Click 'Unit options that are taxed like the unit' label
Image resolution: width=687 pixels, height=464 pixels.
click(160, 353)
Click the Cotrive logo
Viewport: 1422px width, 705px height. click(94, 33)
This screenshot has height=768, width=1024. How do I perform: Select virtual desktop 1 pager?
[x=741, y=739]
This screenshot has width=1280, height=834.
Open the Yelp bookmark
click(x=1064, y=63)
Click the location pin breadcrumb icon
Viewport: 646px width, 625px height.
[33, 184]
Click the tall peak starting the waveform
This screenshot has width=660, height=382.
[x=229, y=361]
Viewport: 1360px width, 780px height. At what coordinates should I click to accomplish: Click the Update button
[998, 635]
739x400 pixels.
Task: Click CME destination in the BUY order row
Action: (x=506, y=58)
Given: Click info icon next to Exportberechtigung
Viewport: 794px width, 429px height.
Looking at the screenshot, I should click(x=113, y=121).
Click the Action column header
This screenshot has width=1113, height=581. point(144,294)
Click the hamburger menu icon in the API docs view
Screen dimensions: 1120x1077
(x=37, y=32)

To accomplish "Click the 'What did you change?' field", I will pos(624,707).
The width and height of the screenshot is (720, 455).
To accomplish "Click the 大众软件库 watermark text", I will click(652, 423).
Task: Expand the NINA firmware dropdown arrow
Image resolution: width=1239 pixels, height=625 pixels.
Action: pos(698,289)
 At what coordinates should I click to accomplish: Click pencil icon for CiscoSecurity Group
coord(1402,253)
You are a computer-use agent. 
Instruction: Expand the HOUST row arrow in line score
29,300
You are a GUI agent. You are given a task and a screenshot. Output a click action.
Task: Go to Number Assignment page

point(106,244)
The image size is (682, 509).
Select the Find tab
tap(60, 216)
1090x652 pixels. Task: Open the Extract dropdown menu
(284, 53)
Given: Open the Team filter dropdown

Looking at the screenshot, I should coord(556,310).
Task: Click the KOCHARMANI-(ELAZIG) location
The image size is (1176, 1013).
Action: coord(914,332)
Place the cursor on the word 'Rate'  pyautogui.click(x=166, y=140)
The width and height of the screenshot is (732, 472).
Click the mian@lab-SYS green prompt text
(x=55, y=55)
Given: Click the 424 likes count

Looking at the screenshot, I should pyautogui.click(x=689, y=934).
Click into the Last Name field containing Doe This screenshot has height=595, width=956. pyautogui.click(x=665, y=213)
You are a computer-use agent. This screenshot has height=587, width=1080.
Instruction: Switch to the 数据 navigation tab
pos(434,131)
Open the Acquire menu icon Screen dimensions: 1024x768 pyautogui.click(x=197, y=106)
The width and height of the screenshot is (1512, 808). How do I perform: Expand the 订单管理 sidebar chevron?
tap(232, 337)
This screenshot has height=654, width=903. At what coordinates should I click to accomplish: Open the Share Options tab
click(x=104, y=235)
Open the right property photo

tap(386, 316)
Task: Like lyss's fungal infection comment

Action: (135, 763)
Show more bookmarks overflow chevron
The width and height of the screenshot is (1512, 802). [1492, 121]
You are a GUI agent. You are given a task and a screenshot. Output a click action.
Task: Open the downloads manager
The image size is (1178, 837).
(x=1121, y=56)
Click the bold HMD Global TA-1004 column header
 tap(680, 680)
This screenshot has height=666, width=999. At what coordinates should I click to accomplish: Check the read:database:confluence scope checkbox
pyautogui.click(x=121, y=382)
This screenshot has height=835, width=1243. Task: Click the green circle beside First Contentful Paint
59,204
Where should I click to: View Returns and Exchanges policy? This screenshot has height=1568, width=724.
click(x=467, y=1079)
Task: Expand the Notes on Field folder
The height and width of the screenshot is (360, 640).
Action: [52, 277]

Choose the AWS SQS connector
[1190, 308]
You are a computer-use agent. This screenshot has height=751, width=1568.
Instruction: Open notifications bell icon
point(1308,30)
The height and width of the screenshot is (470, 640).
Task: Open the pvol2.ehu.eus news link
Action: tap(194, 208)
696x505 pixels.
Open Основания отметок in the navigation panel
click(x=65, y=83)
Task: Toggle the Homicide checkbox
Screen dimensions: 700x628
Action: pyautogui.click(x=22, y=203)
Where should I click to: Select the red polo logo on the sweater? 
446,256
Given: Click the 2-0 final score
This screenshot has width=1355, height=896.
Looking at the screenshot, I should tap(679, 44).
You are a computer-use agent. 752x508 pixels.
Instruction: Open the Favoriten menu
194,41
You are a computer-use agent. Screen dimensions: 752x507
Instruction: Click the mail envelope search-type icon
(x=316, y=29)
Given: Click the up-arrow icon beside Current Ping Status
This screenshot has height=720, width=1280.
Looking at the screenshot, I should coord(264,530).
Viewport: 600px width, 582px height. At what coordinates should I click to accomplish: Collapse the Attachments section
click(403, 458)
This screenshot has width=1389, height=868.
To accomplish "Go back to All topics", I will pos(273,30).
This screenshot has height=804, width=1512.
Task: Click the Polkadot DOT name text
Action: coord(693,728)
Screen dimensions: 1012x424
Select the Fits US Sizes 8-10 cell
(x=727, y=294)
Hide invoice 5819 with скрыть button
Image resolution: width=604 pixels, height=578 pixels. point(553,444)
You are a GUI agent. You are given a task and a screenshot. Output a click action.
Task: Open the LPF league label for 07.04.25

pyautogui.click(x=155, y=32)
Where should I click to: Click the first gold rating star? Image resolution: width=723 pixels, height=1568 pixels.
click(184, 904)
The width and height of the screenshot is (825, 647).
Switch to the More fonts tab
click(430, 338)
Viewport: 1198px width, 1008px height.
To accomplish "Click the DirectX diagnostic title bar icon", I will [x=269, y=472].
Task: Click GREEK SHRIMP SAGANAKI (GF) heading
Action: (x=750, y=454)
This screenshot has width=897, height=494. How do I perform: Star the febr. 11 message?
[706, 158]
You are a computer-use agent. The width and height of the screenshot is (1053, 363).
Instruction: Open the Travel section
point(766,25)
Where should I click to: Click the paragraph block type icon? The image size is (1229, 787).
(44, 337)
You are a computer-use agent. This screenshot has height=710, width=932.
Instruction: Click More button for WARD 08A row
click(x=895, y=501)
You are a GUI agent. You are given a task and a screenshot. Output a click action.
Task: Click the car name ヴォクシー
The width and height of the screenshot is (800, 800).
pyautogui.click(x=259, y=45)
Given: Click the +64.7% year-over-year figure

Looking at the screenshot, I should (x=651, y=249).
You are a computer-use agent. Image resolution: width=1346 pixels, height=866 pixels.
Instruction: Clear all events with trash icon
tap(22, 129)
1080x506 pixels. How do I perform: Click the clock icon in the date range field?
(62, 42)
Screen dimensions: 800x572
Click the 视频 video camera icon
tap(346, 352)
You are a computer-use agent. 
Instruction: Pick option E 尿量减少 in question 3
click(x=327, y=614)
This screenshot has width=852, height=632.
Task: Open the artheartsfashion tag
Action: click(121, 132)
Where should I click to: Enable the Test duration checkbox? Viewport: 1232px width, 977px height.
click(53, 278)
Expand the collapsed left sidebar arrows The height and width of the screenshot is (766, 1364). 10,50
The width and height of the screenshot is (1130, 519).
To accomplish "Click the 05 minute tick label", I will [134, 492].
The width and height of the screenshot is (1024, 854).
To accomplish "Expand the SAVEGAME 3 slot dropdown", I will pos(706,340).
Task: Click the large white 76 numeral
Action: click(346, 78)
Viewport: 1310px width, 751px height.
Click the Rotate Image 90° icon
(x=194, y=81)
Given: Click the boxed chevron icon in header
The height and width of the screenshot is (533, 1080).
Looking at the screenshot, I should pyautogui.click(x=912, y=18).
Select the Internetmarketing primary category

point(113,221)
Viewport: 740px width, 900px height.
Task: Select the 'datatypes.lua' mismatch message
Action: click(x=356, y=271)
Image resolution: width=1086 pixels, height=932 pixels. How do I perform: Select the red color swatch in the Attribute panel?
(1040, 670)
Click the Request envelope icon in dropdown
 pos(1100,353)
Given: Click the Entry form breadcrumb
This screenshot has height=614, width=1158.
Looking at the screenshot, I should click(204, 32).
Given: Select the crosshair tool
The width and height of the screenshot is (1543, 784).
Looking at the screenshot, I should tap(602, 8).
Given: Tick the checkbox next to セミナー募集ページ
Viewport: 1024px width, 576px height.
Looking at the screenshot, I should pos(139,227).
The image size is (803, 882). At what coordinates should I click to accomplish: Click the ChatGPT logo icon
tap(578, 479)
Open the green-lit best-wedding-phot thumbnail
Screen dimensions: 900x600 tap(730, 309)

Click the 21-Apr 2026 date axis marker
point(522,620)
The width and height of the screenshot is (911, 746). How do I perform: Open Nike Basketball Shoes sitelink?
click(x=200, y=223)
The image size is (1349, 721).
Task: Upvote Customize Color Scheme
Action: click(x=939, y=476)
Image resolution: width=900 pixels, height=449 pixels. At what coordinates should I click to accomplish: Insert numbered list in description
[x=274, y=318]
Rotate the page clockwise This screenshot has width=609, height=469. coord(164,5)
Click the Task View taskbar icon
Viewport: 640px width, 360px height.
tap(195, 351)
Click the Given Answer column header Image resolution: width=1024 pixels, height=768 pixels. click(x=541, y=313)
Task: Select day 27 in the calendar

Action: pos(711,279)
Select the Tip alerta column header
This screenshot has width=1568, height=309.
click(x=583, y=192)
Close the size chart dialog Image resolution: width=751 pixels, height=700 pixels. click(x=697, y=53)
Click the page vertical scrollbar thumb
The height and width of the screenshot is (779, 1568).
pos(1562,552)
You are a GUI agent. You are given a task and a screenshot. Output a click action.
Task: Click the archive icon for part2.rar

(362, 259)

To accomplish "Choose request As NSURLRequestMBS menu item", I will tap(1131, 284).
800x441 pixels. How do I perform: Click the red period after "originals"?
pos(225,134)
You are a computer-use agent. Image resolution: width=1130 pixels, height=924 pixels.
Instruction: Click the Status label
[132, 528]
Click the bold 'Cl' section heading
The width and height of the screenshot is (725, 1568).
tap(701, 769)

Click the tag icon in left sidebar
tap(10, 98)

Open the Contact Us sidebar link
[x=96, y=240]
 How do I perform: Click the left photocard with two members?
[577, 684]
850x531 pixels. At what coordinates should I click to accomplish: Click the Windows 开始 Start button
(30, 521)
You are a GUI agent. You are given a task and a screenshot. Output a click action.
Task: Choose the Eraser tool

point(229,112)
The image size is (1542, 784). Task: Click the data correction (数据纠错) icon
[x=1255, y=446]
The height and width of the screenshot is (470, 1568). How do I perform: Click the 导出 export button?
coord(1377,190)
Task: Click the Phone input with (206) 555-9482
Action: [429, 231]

══════════════════════════════

Counting only lines that hold the word "next", say how many there are in the listing above and add nothing.

RESULT OF THIS TASK
2